Google’s first mistake was not having anyone check this over for what it sounds like it means to someone who isn’t familiar with the code. It is very well known that when faced with a display like this, people who aren’t familiar with the code will pick out whatever bits they think they understand and ignore everything else, even if that means they completely misunderstand it.  In this case, people see Microphone: Yes and Audio Capture Allowed: Yes and maybe also Extension State: ENABLED and assume that this means the extension is actively listening right now. (What the developers know it means is this computer has a microphone, the extension could listen to it if it had been activated, and it’s connected itself to the checkbox in the preferences so it can be activated. And it’s hard for them to realize that anyone could think it would mean something else.)
They didn’t have anyone check it because they thought, well, who’s going to look at this who isn’t a developer? Thing is, it only takes one person to look at it, decide it looks hinky, mention it online, and now you have a media circus on your hands. Obscurity is no excuse for not doing a UX review.
Now, mistake number two becomes evident when you consider what this screen ought to say in order not to scare people who haven’t turned the feature on (and maybe this is the first they’ve heard of it even): something like
Voice Search is inactive.
(A couple of sentences about what Voice Search is and why you might want it.) To activate Voice Search, go to the preferences screen and check the box.
It would also be okay to have a duplicate checkbox right there on this screen, and to have all the same debugging information show up after you check the box. But wait—how do developers diagnose problems with downloading the extension, which happens before the box has been checked? And that’s mistake number two. The extension should not be downloaded until the box is checked. I am not aware of any technical reason why that couldn’t have been the way it worked in the first place, and it would go a long way to reassure people that this closed-source extension can’t listen to them unless they want it to. Note that even if the extension were open source it might still be a live question whether it does anything hinky. There’s an excellent chance that it’s a generic machine recognition algorithm that’s been trained to detect OK Google, which training appears in the code as a big lump of meaningless numbers—and there’s no way to know whether those numbers train it to detect anything besidesOK Google. Maybe if you start talking about bombs the computer just quietly starts recording…
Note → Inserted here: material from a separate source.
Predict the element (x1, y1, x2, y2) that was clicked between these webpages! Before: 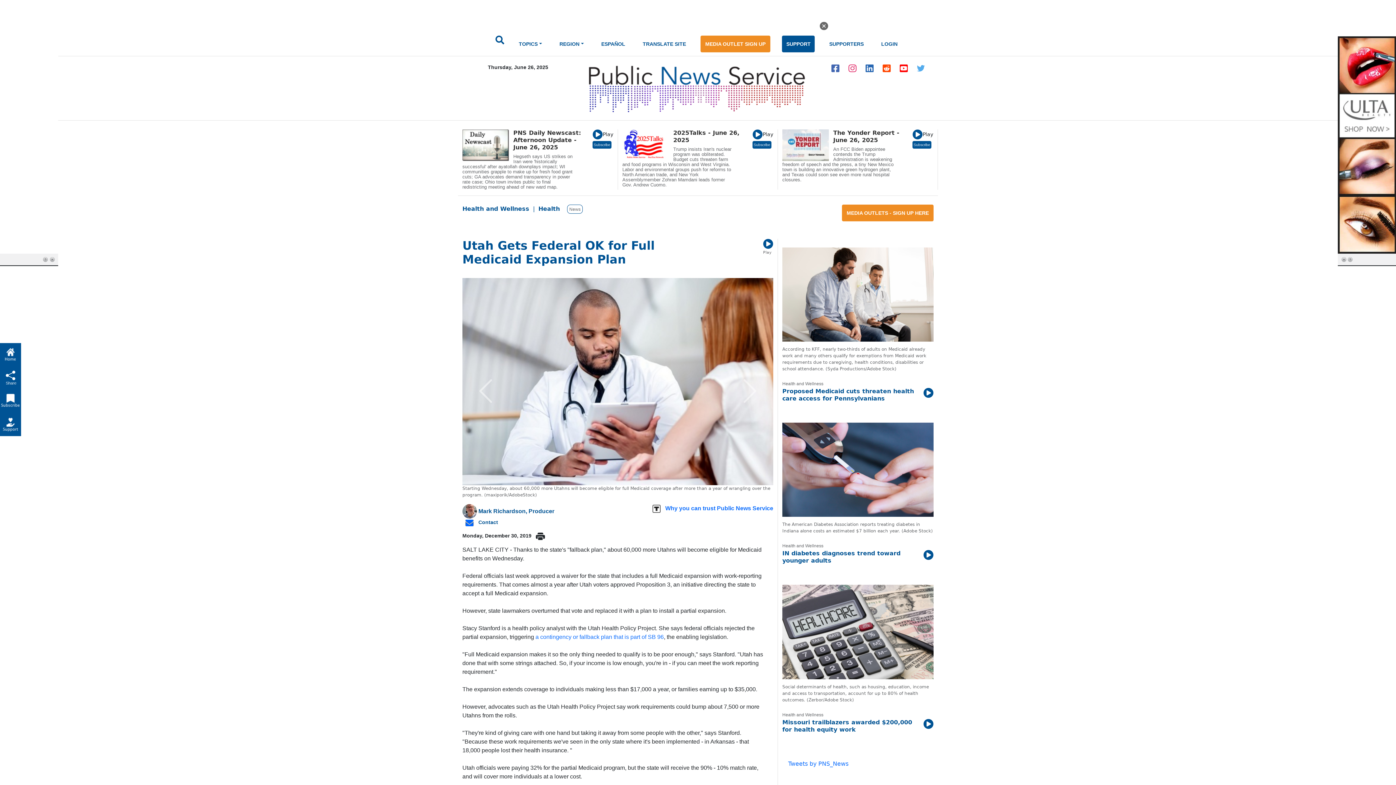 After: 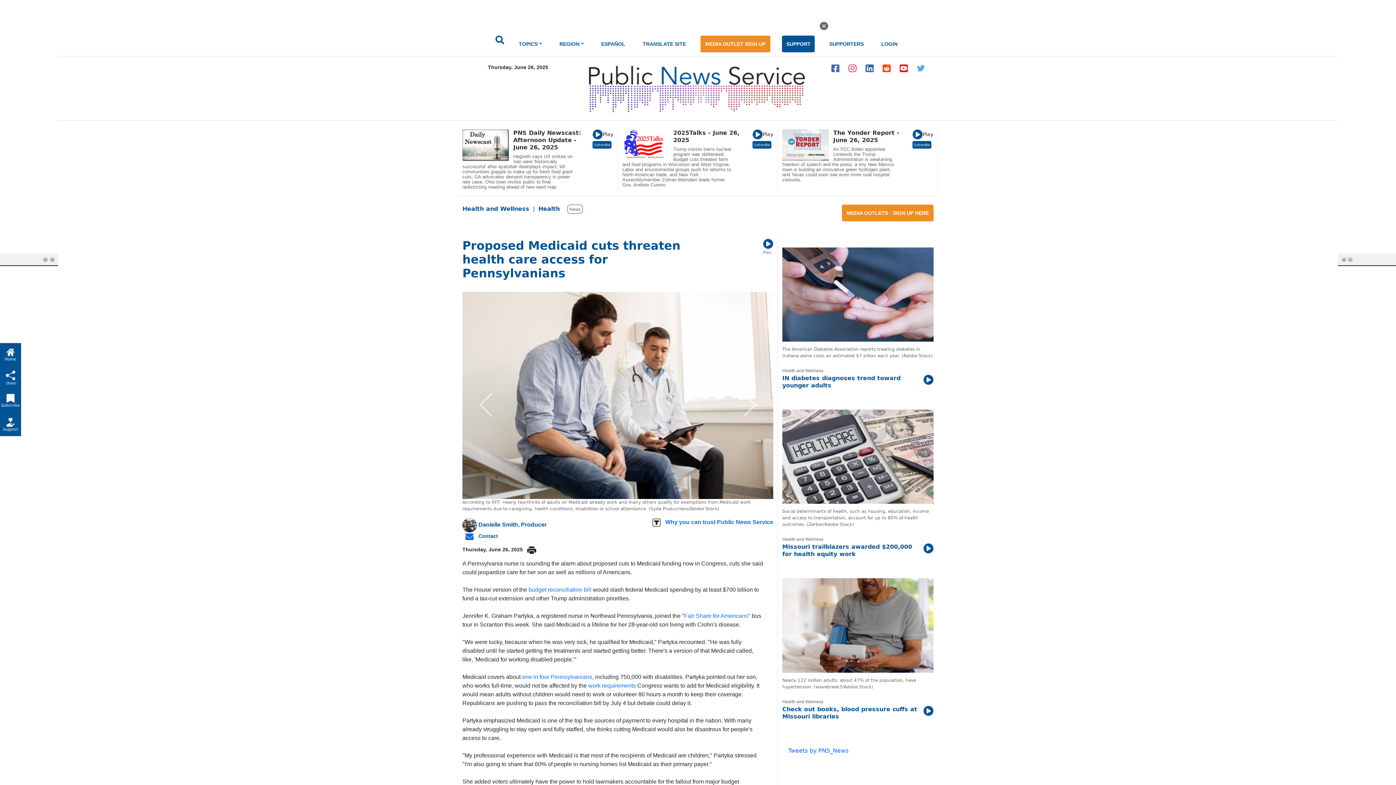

Mistake number three, finally, is something they got half-right. This is not a core browser feature. Indeed, it’s hard for me to imagine any situation where I would want this feature on a desktop computer. Hands-free operation of a mobile device, sure, but if my hands are already on a keyboard, that’s faster and less bothersome for other people in the room. So, Google implemented this frill as a browser extension—but then they didn’t expose that in the user interface. It should be an extension, and it should be visible as such. Then it needn’t take up space in the core preferences screen, even. If people want it they can get it from the Chrome extension repository like any other extension. And that would give Google valuable data on how many people actually use this feature and whether it’s worth continuing to develop.